Emerging markets refer to countries whose economies are advancing towards becoming more developed. These countries have high economic growth potential but also come with greater risks compared to developed nations. In the context of forex trading, currencies from emerging markets are frequently traded because they offer significant opportunities, albeit with higher volatility. Here are some of the major emerging market currencies that are often traded in the forex market:
Brazilian Real (BRL)
- Trading Rank in Forex: The Brazilian Real ranks among the top 20 most frequently traded currencies in the forex market.
- Currency Pairs: BRL is often traded against the Euro (EUR/BRL) and the US Dollar (USD/BRL).
- Brazilian Economy: Brazil is known as a major exporter of commodities such as iron ore, soybeans, coffee, and automobiles. The Brazilian economy is heavily influenced by its export sector.
- Volatility: The BRL frequently experiences sharp fluctuations due to various factors, including national debt crises, commodity price declines, and domestic political situations. The exchange rate for the Brazilian Real reached 4.1 per USD1 after previously being at 3.1 per USD1 in August 2016.
Russian Ruble (RUB)
- Trading Rank in Forex: The Russian Ruble is frequently traded in pairs with the Euro (EUR/RUB) and the US Dollar (USD/RUB).
- Characteristics: RUB is known as one of the most volatile currencies in the world, appealing to traders who seek significant opportunities but are also willing to bear high risks.
- Russian Economy: Russia is a major exporter of crude oil and natural gas, particularly to the European Union, China, and Japan. The RUB exchange rate is greatly influenced by global crude oil prices and economic sanctions from Western countries.
- Volatility: The RUB exchange rate often undergoes drastic changes, such as in 2015 when a global crude oil sell-off led to a 42% depreciation of the RUB against the USD in just four months.
Indian Rupee (INR)
- Trading Rank in Forex: The Indian Rupee is generally traded against the US Dollar (USD/INR).

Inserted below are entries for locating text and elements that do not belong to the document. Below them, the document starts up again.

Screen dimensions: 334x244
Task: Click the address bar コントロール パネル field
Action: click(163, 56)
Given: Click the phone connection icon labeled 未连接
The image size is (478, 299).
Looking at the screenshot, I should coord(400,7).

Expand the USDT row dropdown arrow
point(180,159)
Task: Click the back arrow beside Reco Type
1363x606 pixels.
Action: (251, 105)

- Monetary Policy: The Indian government implements a managed floating policy, where the Rupee's exchange rate is influenced by interventions from the Reserve Bank of India (RBI) in addition to open market transactions.

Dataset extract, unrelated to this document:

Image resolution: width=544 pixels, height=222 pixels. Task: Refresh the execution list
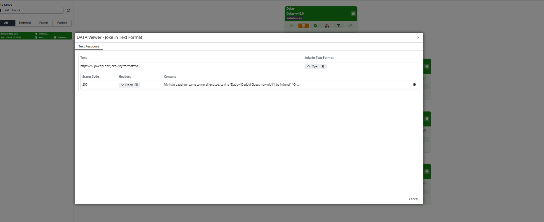point(68,10)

- Indian Economy: India's economy is supported by the services sector, agriculture, and oil exports. India’s GDP reached USD 11.468 trillion in mid-2019, with the services sector contributing the largest portion of the economy.
- Volatility: The INR can be influenced by various factors, including RBI policies, export sector performance, and changes in global oil prices.
Chinese Yuan (CNY)
- Trading Rank in Forex: The Chinese Yuan is the eighth most frequently traded currency in the forex market and the most dominant among other emerging market currencies.
- Chinese Economy: China has the largest workforce and is the world’s second-largest exporter of machinery. China’s GDP reached USD 27.3 trillion in 2018, making it the largest economy among emerging markets.
- Impact of Trade Wars: In recent years, the Yuan's exchange rate has been heavily influenced by the trade war between China and the United States. At its peak, the Yuan fell to 7.0275 per US Dollar after the People's Bank of China (PBoC) lowered its reference exchange rate.
- Volatility: The USD/CNY pair often shows high volatility, particularly during periods of trade tension or changes in monetary policy by the PBoC.
Currencies from emerging markets offer significant opportunities in the forex market but come with higher risks compared to currencies from developed nations. Traders need to understand the economic, political, and monetary policy factors that influence these currencies to effectively capitalize on their volatility. Currencies like the Brazilian Real, Russian Ruble, Indian Rupee, and Chinese Yuan are often favored by traders looking to profit from sharp and potentially lucrative price movements.